*** Opening Dataset records ***

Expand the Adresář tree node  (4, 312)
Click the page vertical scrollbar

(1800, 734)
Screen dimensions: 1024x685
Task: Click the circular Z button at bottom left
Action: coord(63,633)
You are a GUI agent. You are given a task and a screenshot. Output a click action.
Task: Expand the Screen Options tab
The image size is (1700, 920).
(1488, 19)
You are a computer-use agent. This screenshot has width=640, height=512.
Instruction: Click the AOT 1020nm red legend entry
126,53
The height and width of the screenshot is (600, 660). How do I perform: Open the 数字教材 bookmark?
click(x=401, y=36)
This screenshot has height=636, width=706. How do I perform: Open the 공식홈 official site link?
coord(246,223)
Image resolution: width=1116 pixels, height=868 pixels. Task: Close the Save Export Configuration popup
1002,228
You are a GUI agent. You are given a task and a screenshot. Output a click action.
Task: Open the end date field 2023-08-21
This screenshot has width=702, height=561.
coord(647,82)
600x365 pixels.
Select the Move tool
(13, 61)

*** Closing Dataset records ***

* **What to do**
All lines from the one that holds "Task: Expand the Screen Options tab" to the end of the entries above must be transcribed exactly, both ends included, and no others.

* **Task answer**
Task: Expand the Screen Options tab
The image size is (1700, 920).
(1488, 19)
You are a computer-use agent. This screenshot has width=640, height=512.
Instruction: Click the AOT 1020nm red legend entry
126,53
The height and width of the screenshot is (600, 660). How do I perform: Open the 数字教材 bookmark?
click(x=401, y=36)
This screenshot has height=636, width=706. How do I perform: Open the 공식홈 official site link?
coord(246,223)
Image resolution: width=1116 pixels, height=868 pixels. Task: Close the Save Export Configuration popup
1002,228
You are a GUI agent. You are given a task and a screenshot. Output a click action.
Task: Open the end date field 2023-08-21
This screenshot has width=702, height=561.
coord(647,82)
600x365 pixels.
Select the Move tool
(13, 61)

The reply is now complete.